§ Material to process
---+---
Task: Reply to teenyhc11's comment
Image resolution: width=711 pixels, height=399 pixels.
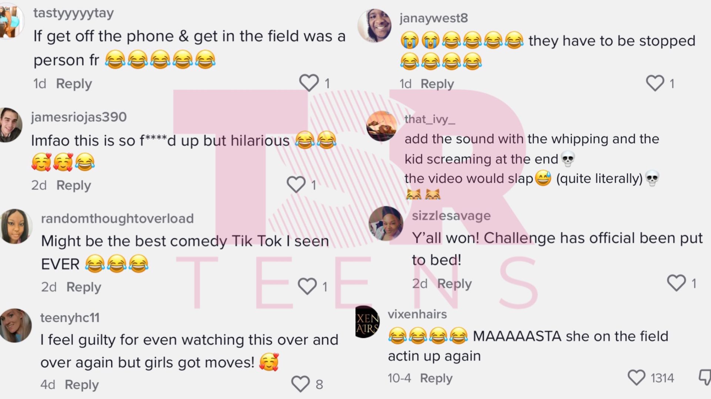Action: pyautogui.click(x=82, y=385)
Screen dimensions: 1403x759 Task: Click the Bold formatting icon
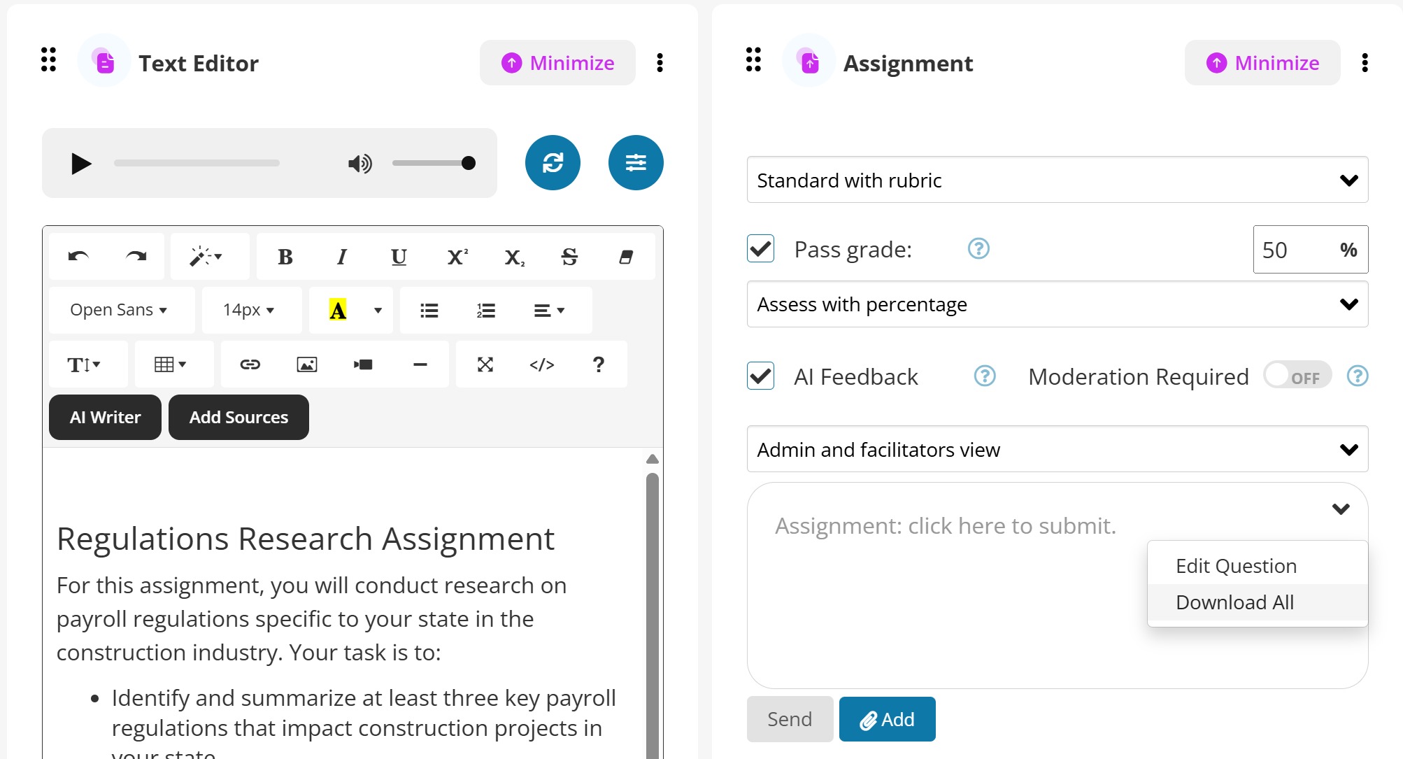tap(285, 257)
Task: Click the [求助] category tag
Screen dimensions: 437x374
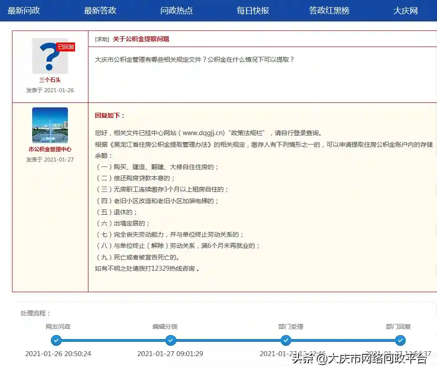Action: click(102, 39)
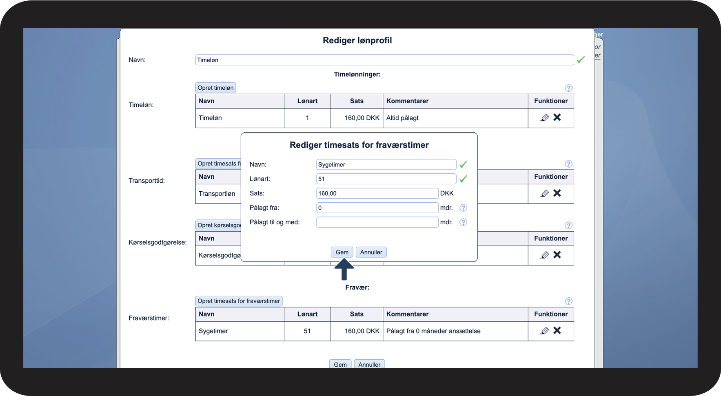Click the Sats field containing 160,00
This screenshot has height=396, width=721.
click(x=377, y=193)
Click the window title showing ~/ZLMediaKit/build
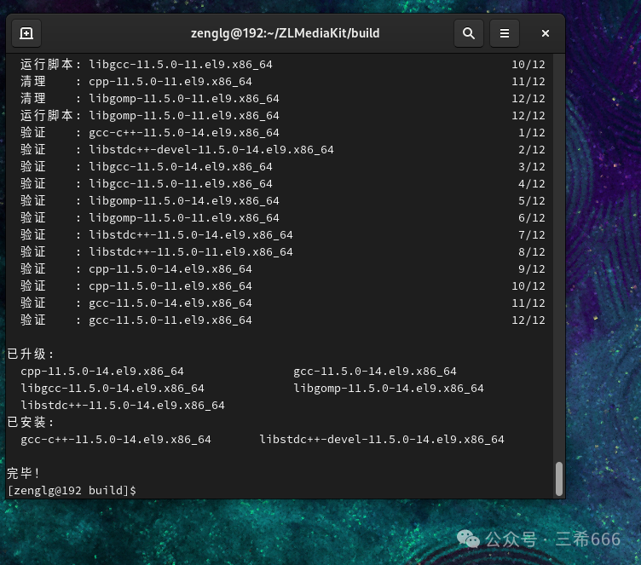641x565 pixels. point(285,33)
---+---
§ What to do
Retype all of the material above line for line, without changing anything, and leave the pictures out of your answer.

§ Solution to the exercise
Task: Reply to teenyhc11's comment
Image resolution: width=711 pixels, height=399 pixels.
Action: pyautogui.click(x=82, y=385)
Screen dimensions: 1403x759 Task: Click the Bold formatting icon
tap(285, 257)
Task: Click the [求助] category tag
Screen dimensions: 437x374
Action: click(102, 39)
Click the Sats field containing 160,00
This screenshot has height=396, width=721.
click(x=377, y=193)
Click the window title showing ~/ZLMediaKit/build
641x565 pixels. point(285,33)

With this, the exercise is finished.